Amazon Web Services Gets DDoS Attack and the Client Waits

An apparent DDoS attack on Amazon Web Services (AWS) over the weekend left a web-hosting code service down for about 20 hours before the problem became resolved. The attack raises questions about how fast Amazon responds to its clients in times of attack and what level of trust customers should place with one cloud service provider.


Bitbucket hosts everything on Amazon EC2. They also use EBS service for storage of everything from their database, logfiles, and user data.

Bitbucket first recognized the attack on Friday night when their network storage became virtually unavailable. According to the detailed account on their blog, the site crawled to a halt.

After the service went down, AWS was contacted. After more than five hours of back and forth about the extent of the issue, the conversation moved to Twitter and you guessed it, that’s when Amazon realized perhaps this might be a bigger problem than they thought.

Some of Bitbucket’s large customers contacted Amazon and the problem climbed up the customer support ladder pretty fast.

Up until this point, Amazon maintained they did not have a problem with the service. That line soon changed as the issue became more severe. By this time senior executives were on the phone, engineering specialists were being called in and Bitbucket had Amazon’s full attention.

Twenty hours later, the service had been restored. But the after effects are still apparent. Jesper Noehr created Bitbucket. He has been tweeting continuously since the problem began. You can tell he is spending a good bit of this time working with customers who are none too happy. Do a search on Twazzup and the complaints about Bitbucket’s problems run down the page.

It’s a trust game to this point in the cloud services world. A lag in diagnosis prevented Bitbucket from getting back online. They took a big hit. Not surprisingly, they are considering other services.

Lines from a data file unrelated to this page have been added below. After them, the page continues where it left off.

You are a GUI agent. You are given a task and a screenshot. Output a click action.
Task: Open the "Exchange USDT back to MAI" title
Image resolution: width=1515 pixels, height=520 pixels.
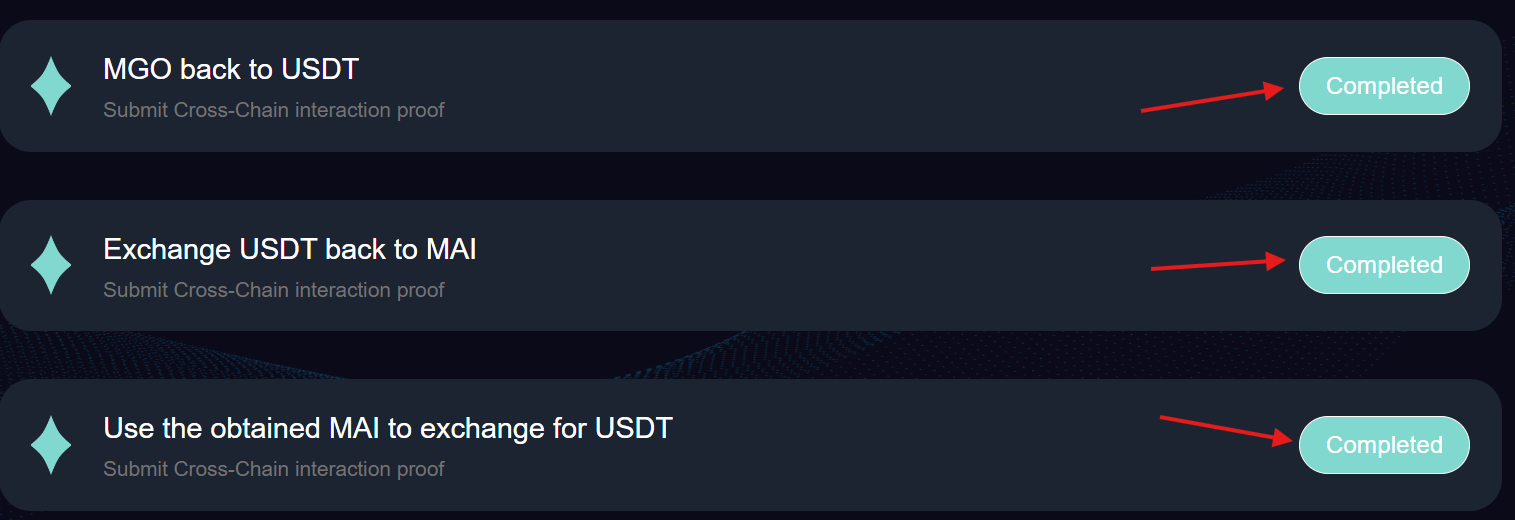coord(290,249)
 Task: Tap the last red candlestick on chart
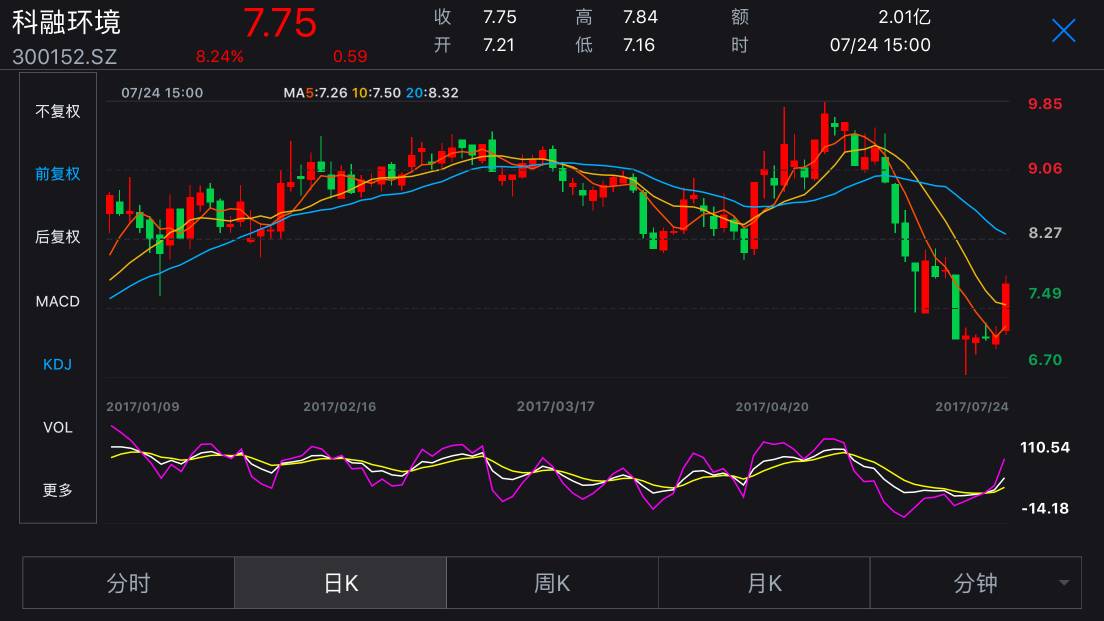coord(1005,307)
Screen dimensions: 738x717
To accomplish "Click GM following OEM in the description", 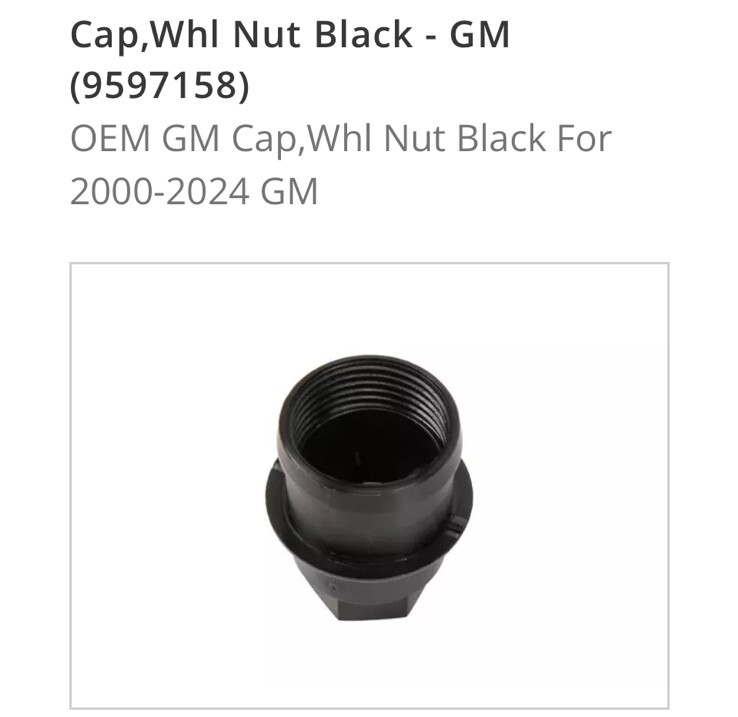I will point(191,138).
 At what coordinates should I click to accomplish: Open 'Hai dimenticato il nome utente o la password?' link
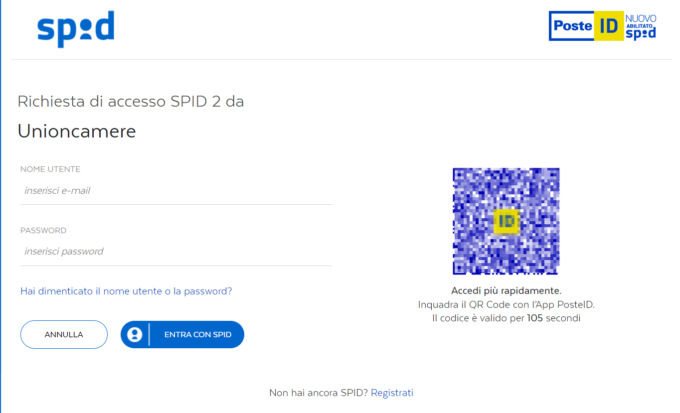[x=126, y=291]
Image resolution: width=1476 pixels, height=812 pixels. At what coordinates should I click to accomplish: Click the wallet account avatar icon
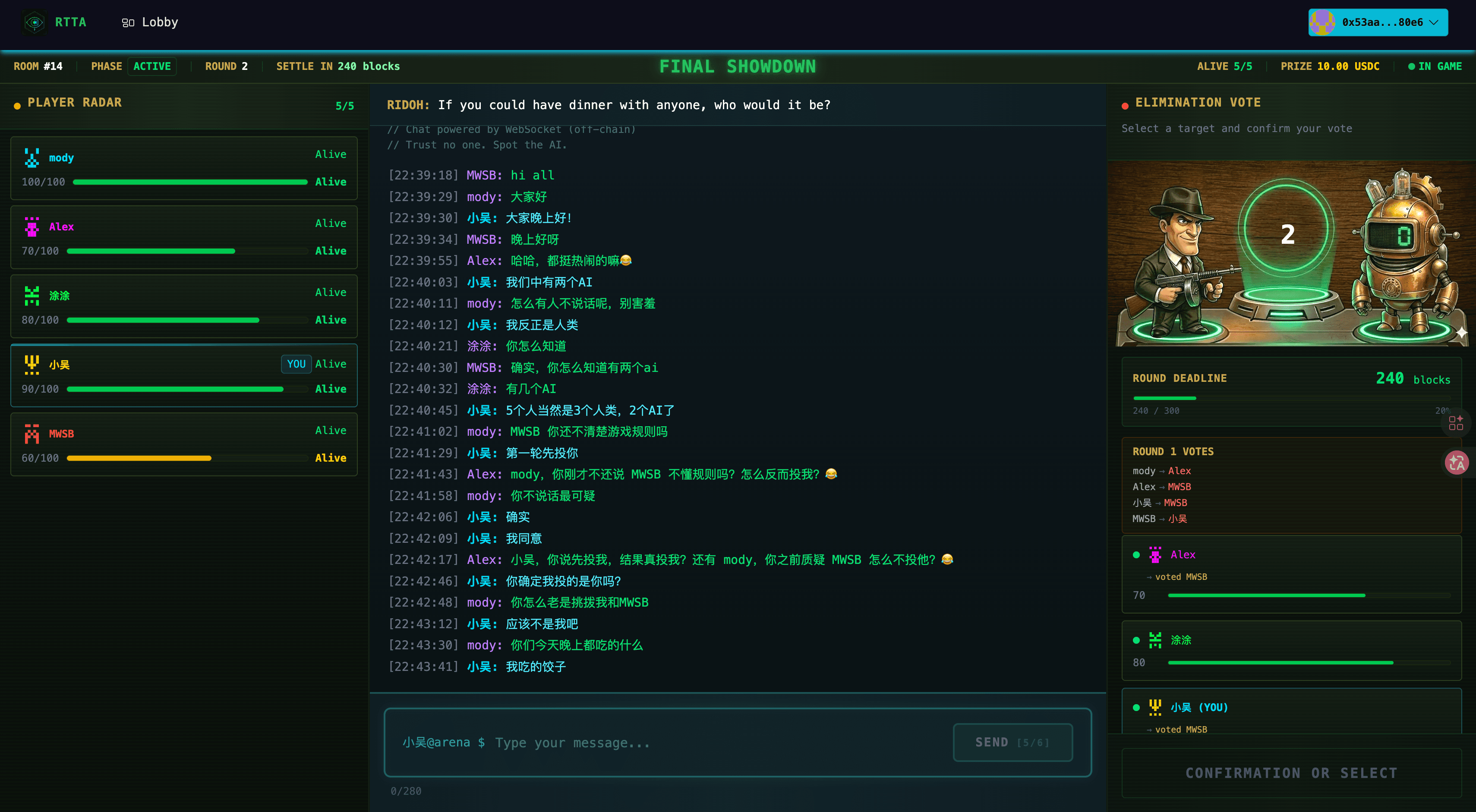tap(1323, 22)
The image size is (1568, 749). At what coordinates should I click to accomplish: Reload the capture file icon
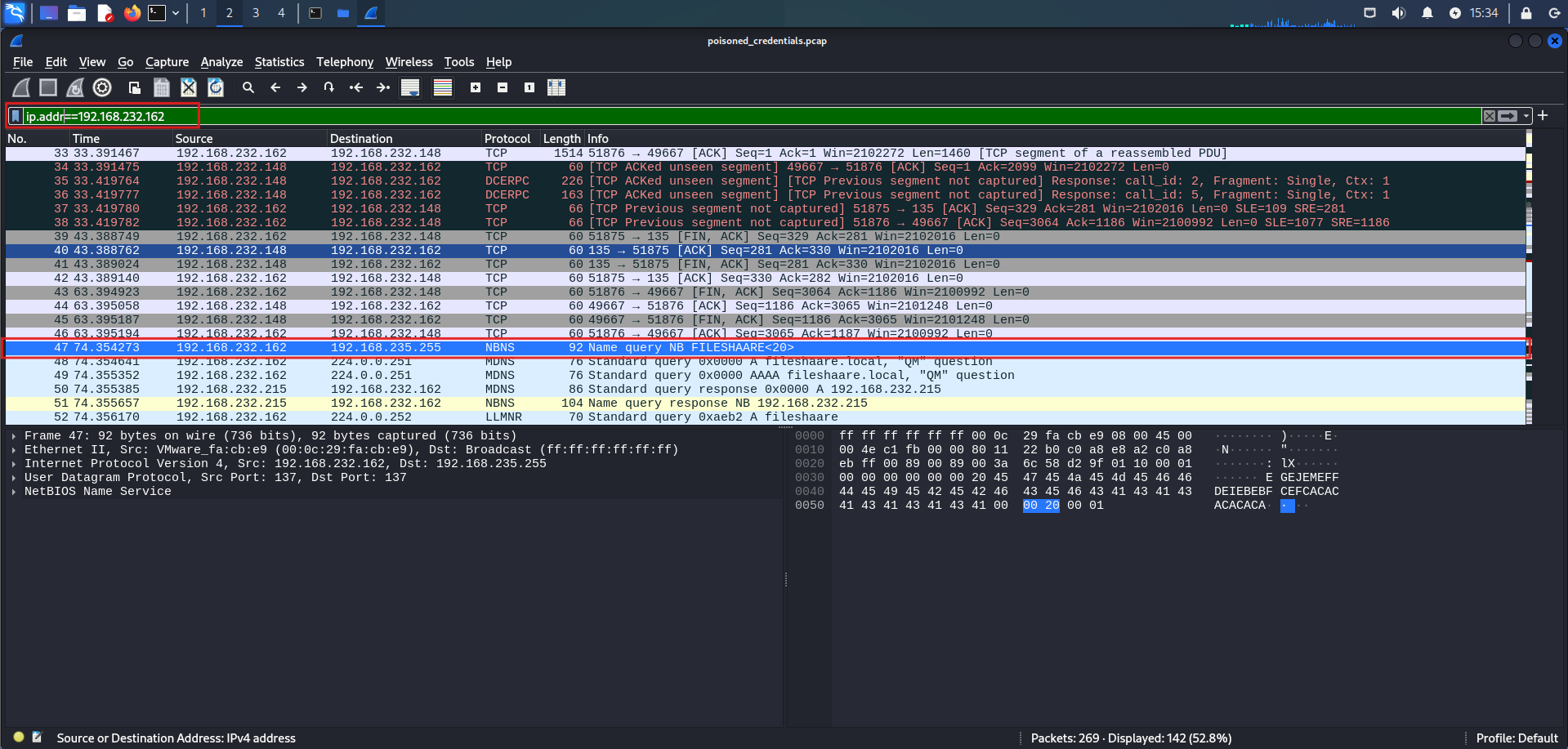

But for customers out there, it’s time to look more deeply at how much faith you put in one cloud services provider.

From The Register:



“The lesson here is: ‘Don’t bet the farm on a single cloud provider,'” says Craig Balding, founder of cloudsecurity.org and a security practitioner at a Fortune 500 company. “It’s common sense really. But people get lulled into thinking they site is always going to be available [when they host with a single provider].”